Konie poszły naprzód, a całe towarzystwo boczną drogą udało się do domu. Nacia przyczepiona do ramienia wuja, opowiadała mu różne rzeczy — on słuchał z zajęciem, przerywając od czasu do czasu uwagami.
— Nigdybym nie pomyślał, że tak urosłaś!... Moja Natalciu droga! A pisać do mnie się nie chciało? Z każdego etapu wysyłałem wiadomość. Nie kłam, nie kłam, córeczko, adres był zawsze u mamy! Zapomniałaś, panienko, o wuju!
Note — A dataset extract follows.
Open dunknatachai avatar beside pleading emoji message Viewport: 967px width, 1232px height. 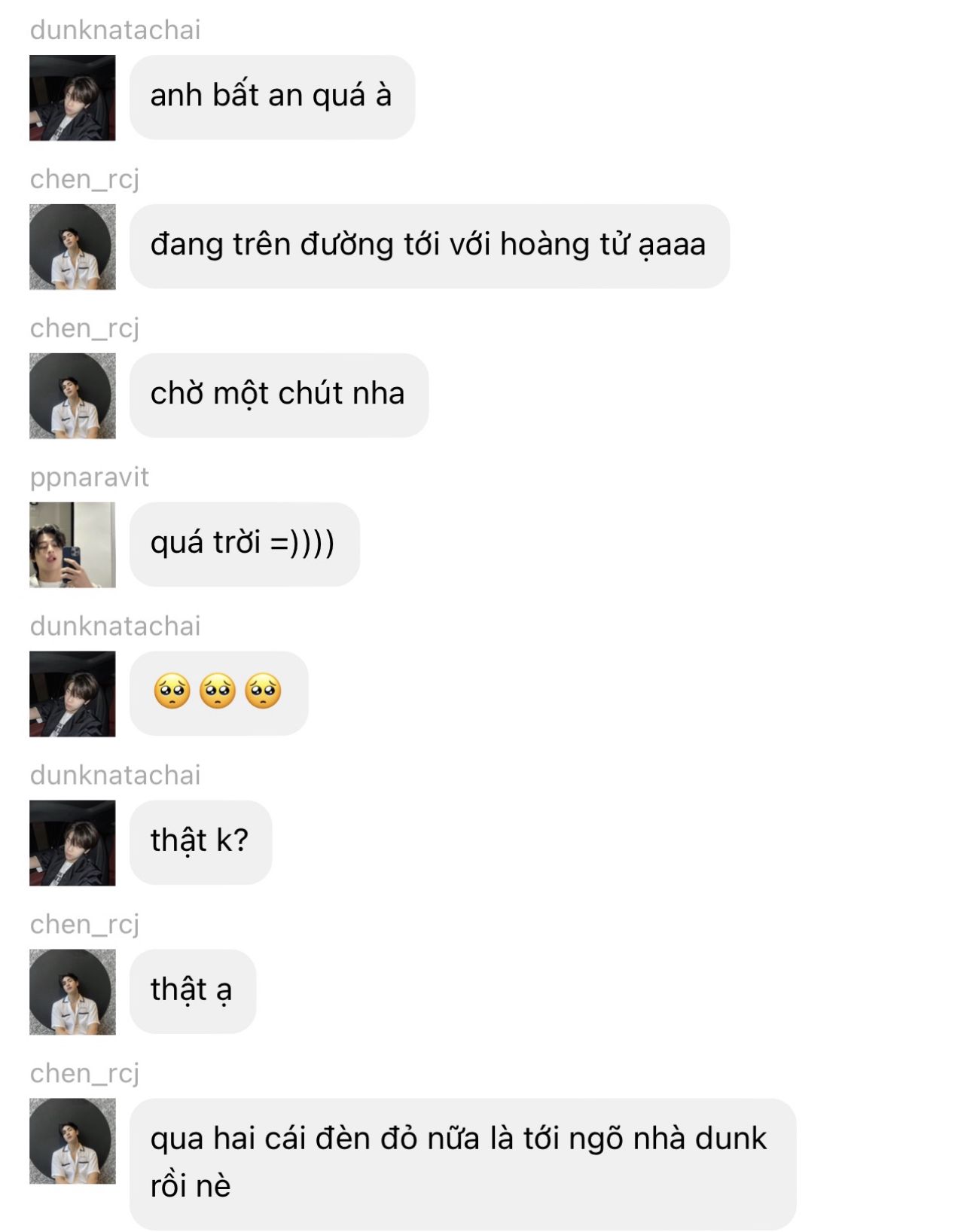click(72, 694)
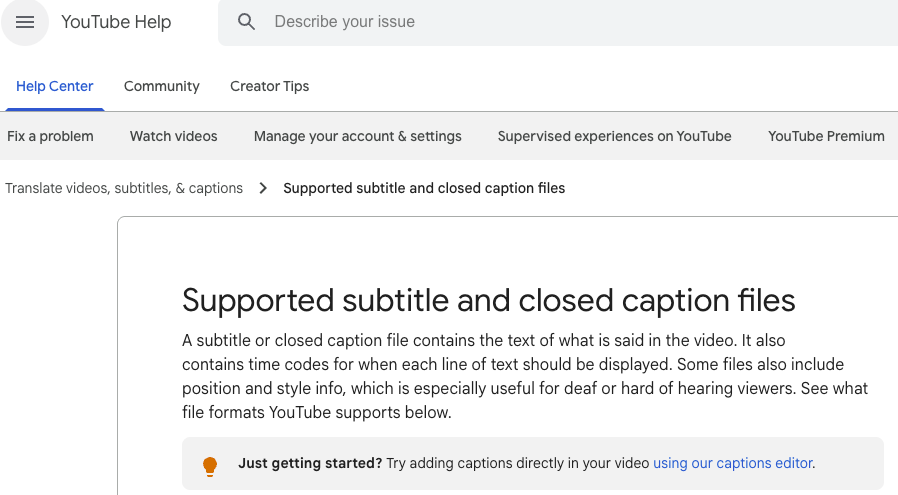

— Nigdy! kocham wujaszka nad życie!
Pan Adam Zaborowski był rodzonym bratem pani Brzozowieckiej. Przystojny, wysokiego wzrostu i zaledwie trzydziestoletni mężczyzna, utraciwszy żonę, która spadła z konia i zabiła się odrazu, całe swoje przywiązanie poświęcił siostrze i Naci. Swatano go z tą, to z ową panną, zawsze jednak powtarzał:
— Czyż nie mam córki? chrzestna tylko, ale rodzoną zastąpić może. Jej dzieci będą mojemi wnukami, ona zamknie mi oczy, jej zostawię majątek.
Sprzeczali się nieraz nawet z panią Brzozowiecką, która tłomaczyła bratu, iż należy mu się trochę szczęścia własnego.
Zwykle przerywał rozmowę, lub całując dłonie siostry, prosił:
— Dość mam od ludzi rozmaitych rad i uwag, ty chociaż siostrzyczko, daj mi żyć spokojnie, jak zamierzyłem.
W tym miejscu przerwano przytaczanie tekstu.